- Prompt:
Repeat each record that follows, keeping it identical.

- Exercise data:
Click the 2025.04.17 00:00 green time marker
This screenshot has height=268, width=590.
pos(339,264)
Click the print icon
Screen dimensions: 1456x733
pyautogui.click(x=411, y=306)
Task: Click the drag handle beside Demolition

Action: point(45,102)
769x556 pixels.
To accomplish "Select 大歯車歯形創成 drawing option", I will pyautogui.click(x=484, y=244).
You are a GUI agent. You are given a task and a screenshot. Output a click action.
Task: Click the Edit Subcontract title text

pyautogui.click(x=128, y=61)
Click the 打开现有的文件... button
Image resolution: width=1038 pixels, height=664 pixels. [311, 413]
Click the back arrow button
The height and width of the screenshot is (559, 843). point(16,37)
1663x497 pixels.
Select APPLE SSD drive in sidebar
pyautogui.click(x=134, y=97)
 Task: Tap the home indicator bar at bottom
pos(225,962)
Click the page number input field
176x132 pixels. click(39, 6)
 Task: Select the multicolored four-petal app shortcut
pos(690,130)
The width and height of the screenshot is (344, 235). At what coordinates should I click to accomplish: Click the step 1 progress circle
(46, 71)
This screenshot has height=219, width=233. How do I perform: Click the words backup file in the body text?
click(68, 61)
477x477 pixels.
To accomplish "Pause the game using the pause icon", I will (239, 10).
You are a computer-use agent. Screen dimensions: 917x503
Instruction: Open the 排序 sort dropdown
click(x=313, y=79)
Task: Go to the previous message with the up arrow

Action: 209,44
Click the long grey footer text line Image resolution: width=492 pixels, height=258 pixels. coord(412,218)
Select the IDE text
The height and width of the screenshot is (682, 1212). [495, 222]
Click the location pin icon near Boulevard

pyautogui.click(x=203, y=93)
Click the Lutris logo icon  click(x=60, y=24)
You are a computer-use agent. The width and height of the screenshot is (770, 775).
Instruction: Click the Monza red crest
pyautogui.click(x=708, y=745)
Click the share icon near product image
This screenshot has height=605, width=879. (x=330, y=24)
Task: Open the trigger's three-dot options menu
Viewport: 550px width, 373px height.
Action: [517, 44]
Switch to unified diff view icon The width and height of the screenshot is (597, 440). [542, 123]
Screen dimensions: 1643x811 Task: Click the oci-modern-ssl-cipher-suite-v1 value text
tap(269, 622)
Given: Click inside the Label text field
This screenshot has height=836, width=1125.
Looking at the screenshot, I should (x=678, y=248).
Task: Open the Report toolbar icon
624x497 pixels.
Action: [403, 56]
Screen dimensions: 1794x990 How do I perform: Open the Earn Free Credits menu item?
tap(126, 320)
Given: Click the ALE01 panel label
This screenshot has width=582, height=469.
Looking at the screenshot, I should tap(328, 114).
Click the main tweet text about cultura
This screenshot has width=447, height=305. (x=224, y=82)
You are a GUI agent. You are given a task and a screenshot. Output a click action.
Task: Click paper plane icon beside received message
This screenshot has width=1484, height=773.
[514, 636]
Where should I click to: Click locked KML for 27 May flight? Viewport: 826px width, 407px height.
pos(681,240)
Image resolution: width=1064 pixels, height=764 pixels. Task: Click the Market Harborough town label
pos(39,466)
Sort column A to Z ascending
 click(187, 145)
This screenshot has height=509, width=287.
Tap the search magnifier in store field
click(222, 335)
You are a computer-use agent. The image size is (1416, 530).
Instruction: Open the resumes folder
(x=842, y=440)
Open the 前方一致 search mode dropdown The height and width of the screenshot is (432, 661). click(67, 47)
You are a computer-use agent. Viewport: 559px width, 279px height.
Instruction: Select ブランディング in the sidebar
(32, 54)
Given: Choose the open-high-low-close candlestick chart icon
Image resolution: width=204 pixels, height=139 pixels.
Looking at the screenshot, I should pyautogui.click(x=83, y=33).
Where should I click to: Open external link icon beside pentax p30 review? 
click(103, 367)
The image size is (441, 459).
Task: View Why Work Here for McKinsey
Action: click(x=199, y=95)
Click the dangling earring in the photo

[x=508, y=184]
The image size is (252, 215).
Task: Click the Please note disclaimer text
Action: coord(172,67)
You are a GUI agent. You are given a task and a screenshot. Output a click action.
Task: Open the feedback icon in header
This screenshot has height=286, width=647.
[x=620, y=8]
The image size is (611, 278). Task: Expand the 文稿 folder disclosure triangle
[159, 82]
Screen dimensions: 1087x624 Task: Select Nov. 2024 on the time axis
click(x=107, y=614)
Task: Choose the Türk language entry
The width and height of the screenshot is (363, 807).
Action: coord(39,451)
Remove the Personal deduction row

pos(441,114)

- Response to the exercise:
Click the 2025.04.17 00:00 green time marker
This screenshot has height=268, width=590.
pos(339,264)
Click the print icon
Screen dimensions: 1456x733
pyautogui.click(x=411, y=306)
Task: Click the drag handle beside Demolition

Action: point(45,102)
769x556 pixels.
To accomplish "Select 大歯車歯形創成 drawing option", I will pyautogui.click(x=484, y=244).
You are a GUI agent. You are given a task and a screenshot. Output a click action.
Task: Click the Edit Subcontract title text

pyautogui.click(x=128, y=61)
Click the 打开现有的文件... button
Image resolution: width=1038 pixels, height=664 pixels. [311, 413]
Click the back arrow button
The height and width of the screenshot is (559, 843). point(16,37)
1663x497 pixels.
Select APPLE SSD drive in sidebar
pyautogui.click(x=134, y=97)
 Task: Tap the home indicator bar at bottom
pos(225,962)
Click the page number input field
176x132 pixels. click(39, 6)
 Task: Select the multicolored four-petal app shortcut
pos(690,130)
The width and height of the screenshot is (344, 235). At what coordinates should I click to accomplish: Click the step 1 progress circle
(46, 71)
This screenshot has height=219, width=233. How do I perform: Click the words backup file in the body text?
click(68, 61)
477x477 pixels.
To accomplish "Pause the game using the pause icon", I will (239, 10).
You are a computer-use agent. Screen dimensions: 917x503
Instruction: Open the 排序 sort dropdown
click(x=313, y=79)
Task: Go to the previous message with the up arrow

Action: 209,44
Click the long grey footer text line Image resolution: width=492 pixels, height=258 pixels. coord(412,218)
Select the IDE text
The height and width of the screenshot is (682, 1212). [495, 222]
Click the location pin icon near Boulevard

pyautogui.click(x=203, y=93)
Click the Lutris logo icon  click(x=60, y=24)
You are a computer-use agent. The width and height of the screenshot is (770, 775).
Instruction: Click the Monza red crest
pyautogui.click(x=708, y=745)
Click the share icon near product image
This screenshot has height=605, width=879. (x=330, y=24)
Task: Open the trigger's three-dot options menu
Viewport: 550px width, 373px height.
Action: [517, 44]
Switch to unified diff view icon The width and height of the screenshot is (597, 440). [542, 123]
Screen dimensions: 1643x811 Task: Click the oci-modern-ssl-cipher-suite-v1 value text
tap(269, 622)
Given: Click inside the Label text field
This screenshot has height=836, width=1125.
Looking at the screenshot, I should (x=678, y=248).
Task: Open the Report toolbar icon
624x497 pixels.
Action: [403, 56]
Screen dimensions: 1794x990 How do I perform: Open the Earn Free Credits menu item?
tap(126, 320)
Given: Click the ALE01 panel label
This screenshot has width=582, height=469.
Looking at the screenshot, I should tap(328, 114).
Click the main tweet text about cultura
This screenshot has width=447, height=305. (x=224, y=82)
You are a GUI agent. You are given a task and a screenshot. Output a click action.
Task: Click paper plane icon beside received message
This screenshot has width=1484, height=773.
[514, 636]
Where should I click to: Click locked KML for 27 May flight? Viewport: 826px width, 407px height.
pos(681,240)
Image resolution: width=1064 pixels, height=764 pixels. Task: Click the Market Harborough town label
pos(39,466)
Sort column A to Z ascending
 click(187, 145)
This screenshot has height=509, width=287.
Tap the search magnifier in store field
click(222, 335)
You are a computer-use agent. The image size is (1416, 530).
Instruction: Open the resumes folder
(x=842, y=440)
Open the 前方一致 search mode dropdown The height and width of the screenshot is (432, 661). click(67, 47)
You are a computer-use agent. Viewport: 559px width, 279px height.
Instruction: Select ブランディング in the sidebar
(32, 54)
Given: Choose the open-high-low-close candlestick chart icon
Image resolution: width=204 pixels, height=139 pixels.
Looking at the screenshot, I should pyautogui.click(x=83, y=33).
Where should I click to: Open external link icon beside pentax p30 review? 
click(103, 367)
The image size is (441, 459).
Task: View Why Work Here for McKinsey
Action: click(x=199, y=95)
Click the dangling earring in the photo

[x=508, y=184]
The image size is (252, 215).
Task: Click the Please note disclaimer text
Action: coord(172,67)
You are a GUI agent. You are given a task and a screenshot. Output a click action.
Task: Open the feedback icon in header
This screenshot has height=286, width=647.
[x=620, y=8]
The image size is (611, 278). Task: Expand the 文稿 folder disclosure triangle
[159, 82]
Screen dimensions: 1087x624 Task: Select Nov. 2024 on the time axis
click(x=107, y=614)
Task: Choose the Türk language entry
The width and height of the screenshot is (363, 807).
Action: coord(39,451)
Remove the Personal deduction row

pos(441,114)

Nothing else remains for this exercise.